Amir Peivandi
Amir Peivandi

Reputation: 369

Issue with GAE, JPA and Hibernate setup

All, I'm trying to configure Google App Engine to work with my local MySQL database instance and JPA using Hibernate. After setup I had a socket issue that I realized is discussed before (http://stackoverflow.com/questions/10585140/gae-cloudsql-with-mysql-access-denied) so I followed the instructions and tried to resolve my issue. however for some reason eclipse is doing something annoying and wipes out my changes made to persistence.xml file as it's instructed in the mentioned post.

To test this I installed a fresh Eclipse (Juno) and loaded the google plugin. I create a test application I add JPA to is and set it up to use hibernate. I google app property I make sure it's using local mysql

So far so good.
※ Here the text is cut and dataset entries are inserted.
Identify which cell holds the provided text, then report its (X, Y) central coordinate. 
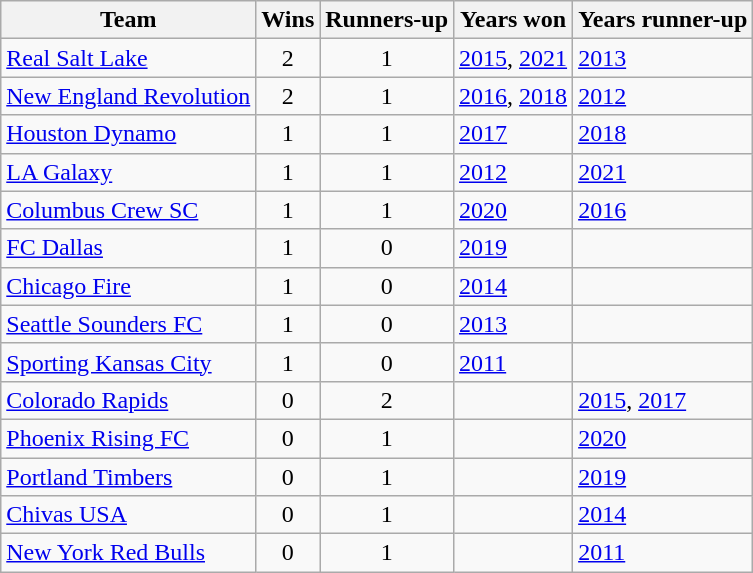
2018 (663, 134)
Columbus Crew SC (128, 210)
LA Galaxy (128, 172)
Houston Dynamo (128, 134)
Wins (288, 20)
Chicago Fire (128, 286)
2016, 2018 (514, 96)
New England Revolution (128, 96)
2016 (663, 210)
Runners-up (387, 20)
Seattle Sounders FC (128, 324)
New York Red Bulls (128, 553)
Sporting Kansas City (128, 362)
Colorado Rapids (128, 400)
Team (128, 20)
2021 (663, 172)
FC Dallas (128, 248)
2017 (514, 134)
2015, 2017 (663, 400)
Chivas USA (128, 515)
2015, 2021 (514, 58)
Years runner-up (663, 20)
Phoenix Rising FC (128, 438)
Years won (514, 20)
Portland Timbers (128, 477)
Real Salt Lake (128, 58)
Return the [X, Y] coordinate for the center point of the cell that contains the specified text.  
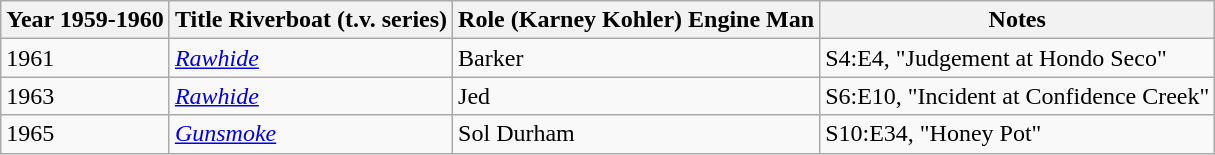
1961 [86, 58]
1963 [86, 96]
S4:E4, "Judgement at Hondo Seco" [1018, 58]
Title Riverboat (t.v. series) [310, 20]
Barker [636, 58]
1965 [86, 134]
S6:E10, "Incident at Confidence Creek" [1018, 96]
Sol Durham [636, 134]
Jed [636, 96]
Notes [1018, 20]
Year 1959-1960 [86, 20]
Role (Karney Kohler) Engine Man [636, 20]
Gunsmoke [310, 134]
S10:E34, "Honey Pot" [1018, 134]
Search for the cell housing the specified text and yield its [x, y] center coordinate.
When I look at the generated persistence.xml I see this:

<?xml version="1.0" encoding="UTF-8" ?>
<persistence xmlns="http://java.sun.com/xml/ns/persistence"
    xmlns:xsi="http://www.w3.org/2001/XMLSchema-instance"
    xsi:schemaLocation="http://java.sun.com/xml/ns/persistence
        http://java.sun.com/xml/ns/persistence/persistence_1_0.xsd" version="1.0">
    <persistence-unit name="transactions-optional" transaction-type="RESOURCE_LOCAL">
    <provider></provider>
        <properties>
            <property name="datanucleus.NontransactionalRead" value="true"/>
            <property name="datanucleus.NontransactionalWrite" value="true"/>
            <property name="datanucleus.ConnectionURL" value="appengine"/>
            <property name="javax.persistence.jdbc.driver" value="com.mysql.jdbc.Driver"/>
            <property name="javax.persistence.jdbc.url" value="jdbc:mysql://localhost:3306/shelem?user=root&amp;password=gandom"/>
            <property name="javax.persistence.jdbc.user" value="root"/>
            <property name="javax.persistence.jdbc.password" value="gandom"/>
        </properties>
    </persistence-unit>
</persistence>

As you can see the provider is set to nothing (wrong) and URL and Driver attributes are also wrong (as per mentioned post). If I run the application as is I'll get the socket error exception mentioned in the above post so I manually change the persistence.xml file to look like this (as per above post):

<?xml version="1.0" encoding="UTF-8" ?>
<persistence xmlns="http://java.sun.com/xml/ns/persistence"
    xmlns:xsi="http://www.w3.org/2001/XMLSchema-instance"
    xsi:schemaLocation="http://java.sun.com/xml/ns/persistence
        http://java.sun.com/xml/ns/persistence/persistence_1_0.xsd" version="1.0">
    <persistence-unit name="transactions-optional" transaction-type="RESOURCE_LOCAL">
    <provider>org.eclipse.persistence.jpa.PersistenceProvider</provider>
        <properties>
            <property name="datanucleus.NontransactionalRead" value="true"/>
            <property name="datanucleus.NontransactionalWrite" value="true"/>
            <property name="datanucleus.ConnectionURL" value="appengine"/>
            <property name="javax.persistence.jdbc.driver" value="com.google.appengine.api.rdbms.AppEngineDriver"/>
            <property name="javax.persistence.jdbc.url" value="jdbc:google:rdbms://localhost/Guardian"/>
            <property name="javax.persistence.jdbc.user" value="root"/>
            <property name="javax.persistence.jdbc.password" value="gandom"/>
        </properties>
    </persistence-unit>
</persistence>

Then the crazy thing happens! As soon as I do this and I clean/build the application so I can start it Eclipse wipes out my changes and turn the persistence.xml file to look like what it was before my manually made changes and ..... Interestingly if I add comments or change anything else those changes are kept and are not lost so it seems for some reason eclipse only replaces the code that was suggested to fix my issues!!!

It's been driving me crazy, anyone has seen this? Any suggestions?

Thanks for your comments.

Amir

Upvotes: 0

Views: 459

Answers (1)

Amir Peivandi
Amir Peivandi

Reputation: 369

It seems at least with version 1.7 of the app engine you can not use anything but EclipseLink as the persistence provider. Using EL is not a major concern as regardless of what is used to access your local database Google uses its own provider on the app engine server farms.

That said it's maybe even for the best to use EclipseLink for local development as well since any persistence provider specific logic you may embed in your code that is not compatible with google's provider would eventually come back and break your code after deployment so safer approach is to use EclipesLink on local.

Hope this helps others so they don't waste time as I did.